Your timeline for completion

August 2015: Group members put together by professor
September 2015: Topic Selection and Two Page Proposal for HIT problem
October 2015: Research on topic and start of software development
November 2015: Application Template Demo and Final Presentation fixing probelms from before
December 2015- Final Report on development

Team workload and roles

Throughout the semester we divided the workload evenly between the four group members. We each contributed on the two page proposal, the slideshow for the initial proposal presentation, the slideshow for the final presentation, and putting together the prototypes/pictures for the project. Each member did each have a focus point when developing DoctorWorks.

This included:
-Matt Farrell’s focus and creation of the user secure log-in page, the doctor user profile, and web page design.
-Mackenzie Lee’s focus and creation of the special practice EHR templates and patient search engine.
-Jan van Konijnenburg’s focus and creation of the primary care EHR template and patient information entries.
-Yi Fang’s focus and creation of the technical support and mobile app version wireframes.

Meeting minutes

During the semester we met on multiple occasions. Most meetings took place before each new development or presentation of our system and they lasted between an hour to two hours. Remaining work that needed to be done as a group was done via online using google documents and through a group chat. By using Google Docs and a group chat, all member of the team were able to communicate effectively and we were able to work around everyone's busy schedule.

Solution prototypes

User log-in page:
app6.png


Doctor user profile:
app5.png


Primary care EHR template:
app4.png


Special care template:
app 3.png
Screen Shot 2015-12-08 at 10.27.11 PM.png


Tech support:
app2.png



Mobile/tablet application version:
app.png


Final Solution

Our solution simply updates the current EHR system to include all aspects required for improvement and to make advances in the healthcare environment. We have made information easy to exchange by improving interoperability within the system and promote clinician connectedness that will lead to improved patient outcomes and better patient-doctor relations. The solution to our problem was to bring down the barrier that exists between specialty registries and primary care. By creating an integrative platform where doctors can be involved in practice management, we can revolutionize HIT and meaningful use.

Next Steps

With our solution having been achieved, EHR interoperability can be further developed through the integration of electronic health records and personal health records to encourage patient health and well-being. Also, standardization of EHR systems could be regulated to require a minimum amount of EHR system support and involvement among a broad spectrum of health departments, and not just primary care. Our ‘clinician community’ could be further developed to including secure video conferencing and other telecommunications to create a more secure and a more efficient health environment and organization.

Citations

Blumenthal, D. (2011). Implementation of the federal health information technology initiative. New England Journal of Medicine, 365(25), 2426-2431.

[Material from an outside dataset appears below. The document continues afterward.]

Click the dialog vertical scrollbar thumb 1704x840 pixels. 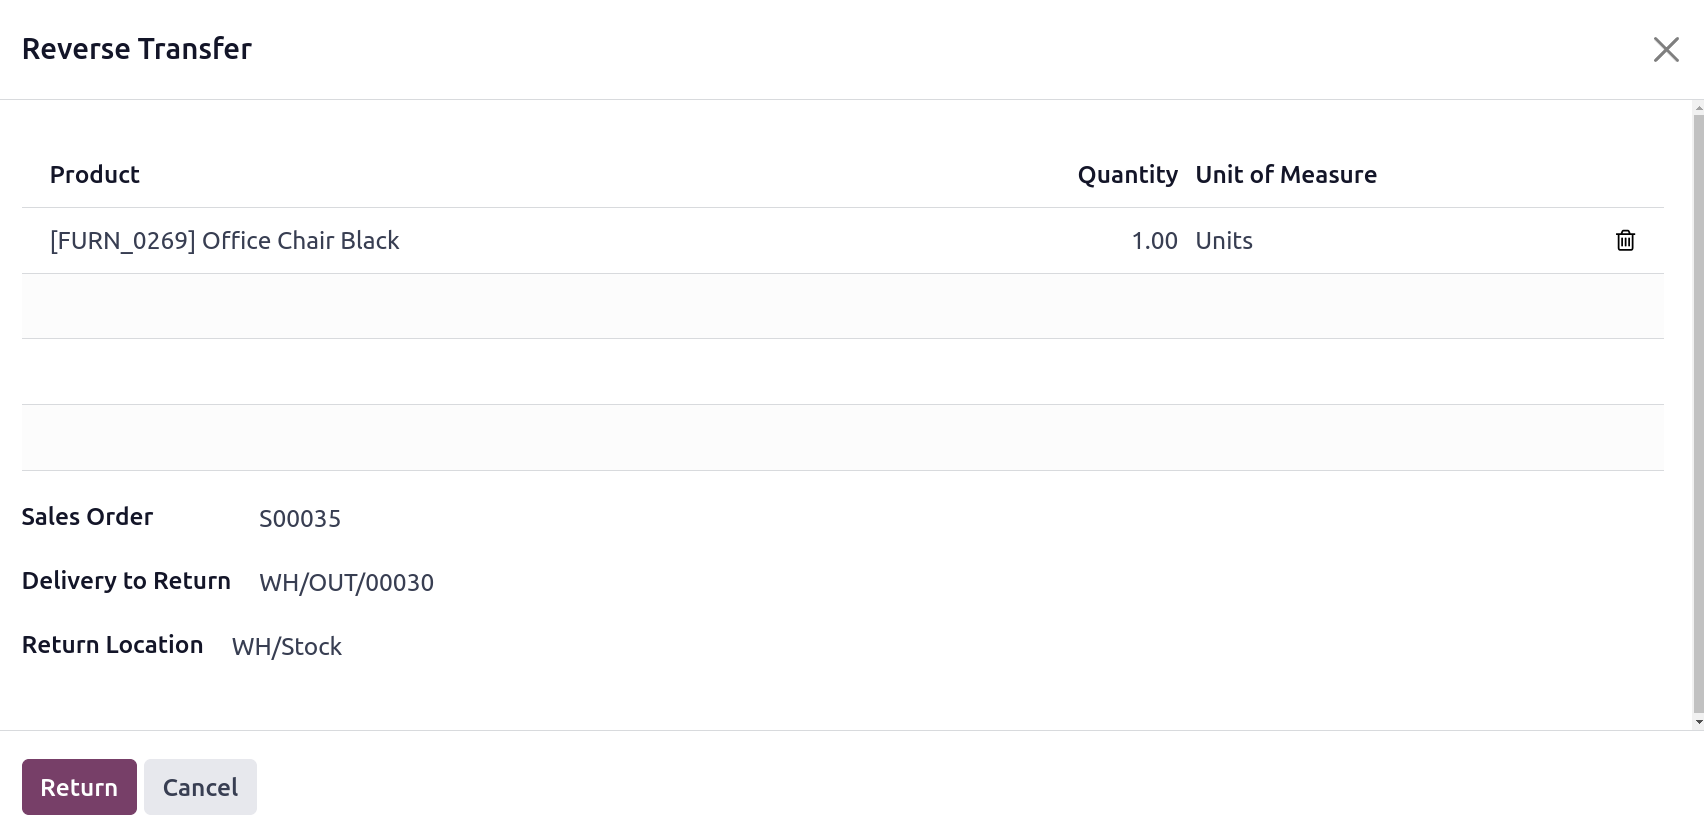click(x=1698, y=413)
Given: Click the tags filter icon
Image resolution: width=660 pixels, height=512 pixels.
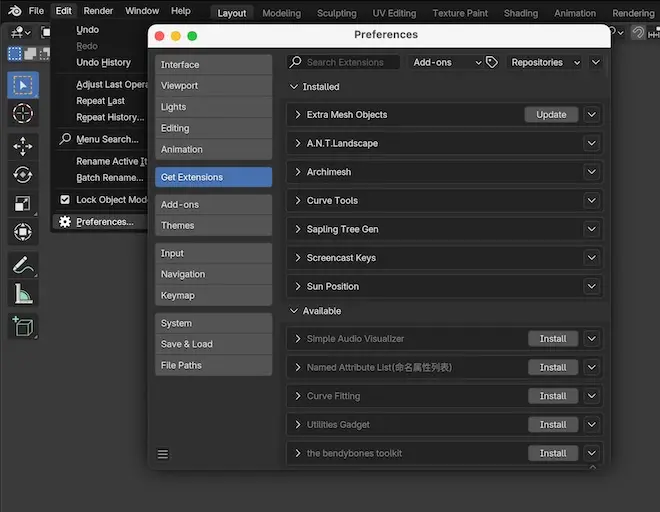Looking at the screenshot, I should pos(492,62).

Garde, S., Knaup, P., Hovenga, E. J., & Heard, S. (2007). Towards Semantic Interoperability for Electronic Health Records--Domain Knowledge Governance for open EHR Archetypes. Methods of information in medicine, 46(3), 332-343.

Health Information Technology in the United States, 2015: Transition to a Post-HITECH World. (2015, September 18). Retrieved from http://www.rwjf.org/content/dam/farm/reports/reports/2015/rwjf423440

Mangalmurti, Sandeep S. et al (2010). Medical Malpractice Liability in the Age of Electronic Health Records. New England Journal of Medicine. Retrieved from http://www.nejm.org/doi/full/10.1056/NEJMhle1005210?viewType=Print&

Rich, William L. How Much Longer Will We Allow Data Blocking To Slow Us Down? (2015, August 3). Retrieved December 7, 2015, from http://www.ihealthbeat.org/perspectives/2015/how-much-longer-will-we-allow-data-blocking-to-slow-us-down?view=print

Ohmann, C., & Kuchinke, W. (2009). Future developments of medical informatics from the viewpoint of networked clinical research. Methods Inf Med, 48(1), 45-54.